06Conclusion & Future Work
🍞 Hook: Think of a referee who truly knows the local league—calls are fair, calm, and timely.
3-Sentence Summary:
- Bielik Guard brings Polish-native, compact safety classifiers trained on community soft labels to detect five immediate-risk categories with high precision and low false alarms.
- The 0.5B model leads on accuracy; the 0.1B model shines in efficiency and real-world politeness (very low FPR), beating larger multilingual guards on Polish text.
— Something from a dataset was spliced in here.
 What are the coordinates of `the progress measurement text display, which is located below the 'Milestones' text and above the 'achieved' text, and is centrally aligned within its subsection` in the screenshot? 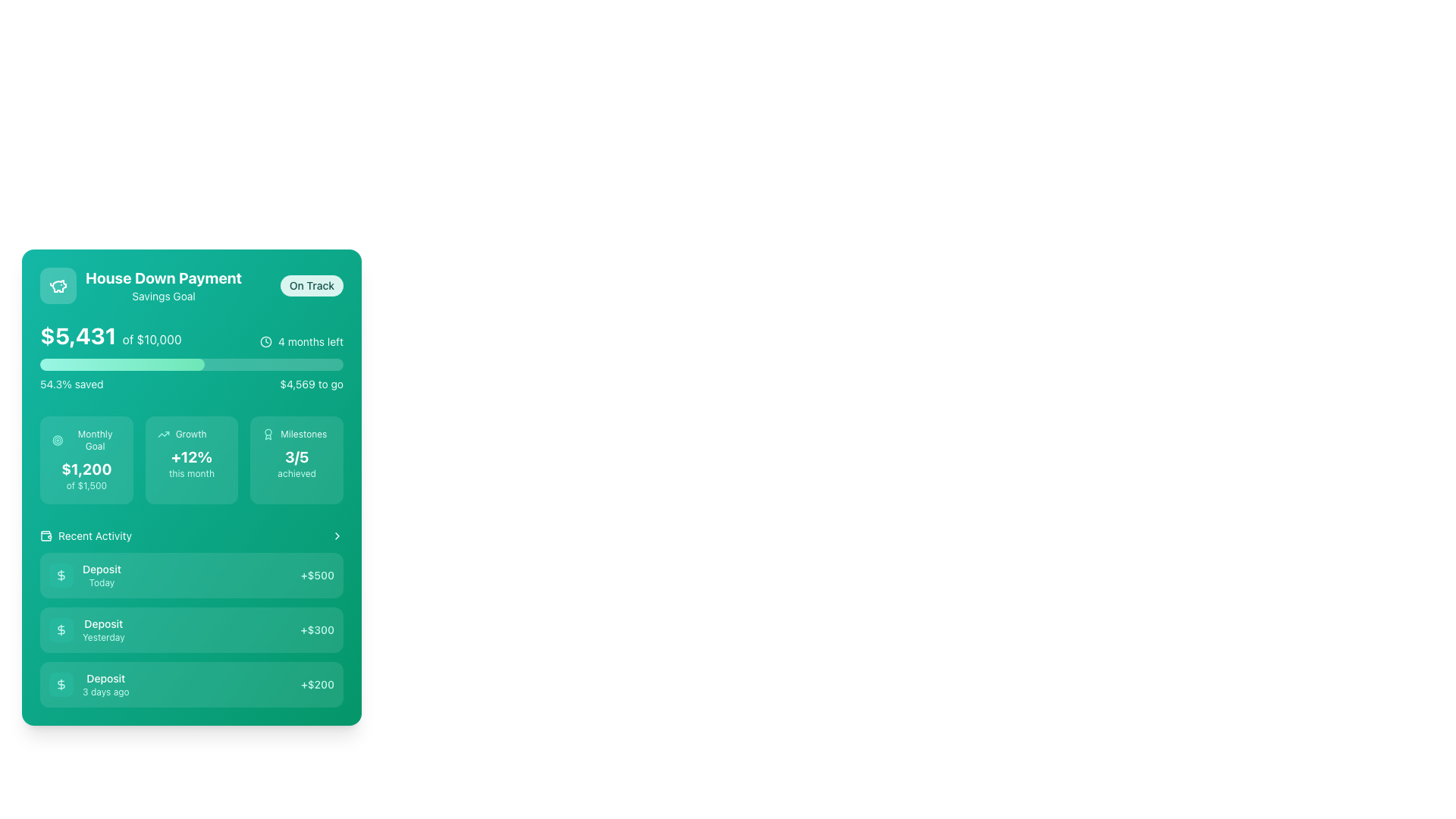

- A response-oriented design, especially for self-harm, turns moderation into meaningful help rather than simple blocking.
Main Achievement:
- Showing that authentic Polish data, soft-label learning, and careful threshold calibration can outperform much larger multilingual systems on Polish safety tasks—while staying efficient.
Future Directions:
- Expand categories, explore multilingual Slavic variants, add explainability, and run rigorous ablations to separate the effects of soft labels, augmentation, and thresholds.
- Build shared-taxonomy benchmarks and fully annotated datasets to compare recall across models.
Why Remember This:
- In safety, local language and culture matter. Small, well-trained, well-calibrated models can beat giants when they truly understand the people they’re protecting.
Practical Applications
- •Moderate Polish chat platforms with low false alarms, keeping conversations smooth.
- •Add gentle, supportive responses for self-harm messages in helplines and wellness apps.
- •Screen Polish customer support tickets for crime-related instructions or threats.
- •Filter user-generated content (reviews, comments) for hate and vulgarities without over-blocking.
- •Pre-check prompts sent to Polish LLMs to reduce unsafe generations.
- •Protect educational forums by flagging sexual content and providing age-appropriate handling.
- •Use the lightweight 0.1B model for on-device or edge moderation in cost-sensitive deployments.
- •Adopt category-specific thresholds (stricter for crime at night, gentler for borderline hate) via the API.
- •Run audits on archived Polish content to map risk hotspots by category.
- •Continuously improve moderation by collecting thumbs-up/down feedback and retraining.